I'm surprised Clay isn't appreciated more. He's awesome.


----------



## Cou (Oct 26, 2014)

HEYYY Beau is great... I love him so much. I actually had Erik and was my favorite villager (and my reason of even getting animal crossing) but when I got Beau... I just fell in love with him. He's just so cute.


----------



## thatawkwardkid (Oct 26, 2014)

Joey


----------



## #1 Senpai (Oct 27, 2014)

beau


----------



## Serine_Sapphire88 (Oct 27, 2014)

Definitely Zucker. He's a cute takoyaki octopus. I love him so much.


----------



## ADanishMuffin (Oct 27, 2014)

My favorites are probably Stitches and Erik.

Stitches is just so damn cute! >.< I love the way he's a stuffed animal, I just want to hug him! I wish I had a Stitches plush, lol.

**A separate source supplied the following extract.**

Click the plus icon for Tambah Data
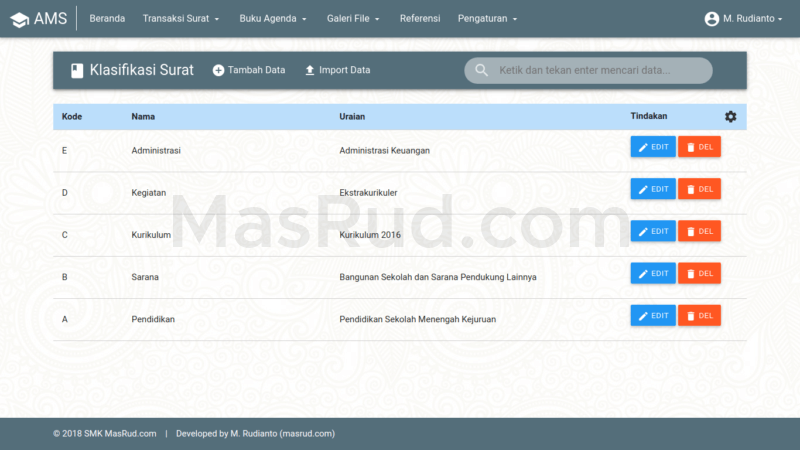point(218,70)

Erik is also _very_ adorable. Not only that, but he's a _moose!_ How could you not want a moose in your town?


----------



## Alyx (Oct 27, 2014)

My favorite lazy villager would have to be Stitches. He's such a baby.


----------



## CuteKatie (Oct 27, 2014)

bones!


----------



## Trickilicky (Oct 27, 2014)

Dizzy and Prince are my favs. I'm slowly cycling to retrieve Dizzy from my storage town, cannot wait to see him in Cinnabar again! <3


----------



## sakurakiki (Oct 27, 2014)

Beau! He's adorable!


----------



## patriceflanders (Oct 27, 2014)

in towns

Paarl: Beau
Seabell: Erik
Tasmania: Drago
Oishii Ai: Marshal


----------



## CJODell62 (Jun 23, 2015)

My favorite will always be Clyde.


----------



## kuseiro (Jun 23, 2015)

Beau and Stitches are my bae's... although I'm in a similar position with Stitches and am letting him go for Erik instead ; o ; !


----------



## Dunquixote (Jun 23, 2015)

Punchy is my favorite lazy and he'll always be. ^.^


----------



## TheGreatBrain (Jun 23, 2015)

Pudge.


----------



## kaylagirl (Jun 24, 2015)

Stitches


----------



## Javocado (Jun 24, 2015)

Bob and he is also the greatest villager in the history of Animal Crossing mind you


----------



## Astro Cake (Jun 24, 2015)

Lucky is my favorite lazy.


----------



## TarzanGirl (Jun 24, 2015)

I think maybe Lucky because he was the first lazy I ever had and he seemed cute, but in general I don't like lazies that much.


----------



## al-tirah (Jun 24, 2015)

I love Cole! ♥


----------



## SeraphicOrder (Jun 24, 2015)

this picture says it all.... who wouldnt adopt this cute little lazy critter in their village? Nuff said.


----------



## ShinyYoshi (Jun 24, 2015)

ShinyYoshi said:


> ALFONSO.



I'm sticking with my 2013 answer.


----------



## Melyora (Jun 24, 2015)

Papi <3 Although I currently have Biskit and he is adorable as well ^_^


----------



## Espurr (Jun 24, 2015)

I agree with Javocado.  Robert-sama will always be the mightiest lazy creature in any way shape or forme.  Worshiping anyone else would bring his almighty ethereal wrath upon this world.


----------



## goey0614 (Jun 24, 2015)

Bob for now, and i kinda like erik too


----------



## aericell (Jun 24, 2015)

Filbert's my baby <3


----------



## Damien Collier (Jun 24, 2015)

Zucker, Zucker! He's too cute.


----------



## tumut (Jun 24, 2015)

CJODell62 said:


> My favorite will always be Clyde.


This thread is from 2013...

Anyway Benjamin, Erik, Lucky, Cube, Moe, and Jeremiah. Mostly Benjamin though.


----------



## abbydoll (Jun 24, 2015)

Cranston, because he was in my first New Leaf town and he was my best friend. c:


----------



## helloxcutiee (Jun 24, 2015)

Papi!


----------



## Lucaboo (Jun 25, 2015)

I really like beau, he's so cute <3


----------



## spCrossing (Jun 25, 2015)

Punchy.

Hands down.


----------



## Gandalf (Jun 25, 2015)

This thread is almost two years old! The original question isn't really relevant anymore, so I'm closing the thread. Please check the first post next time.


----------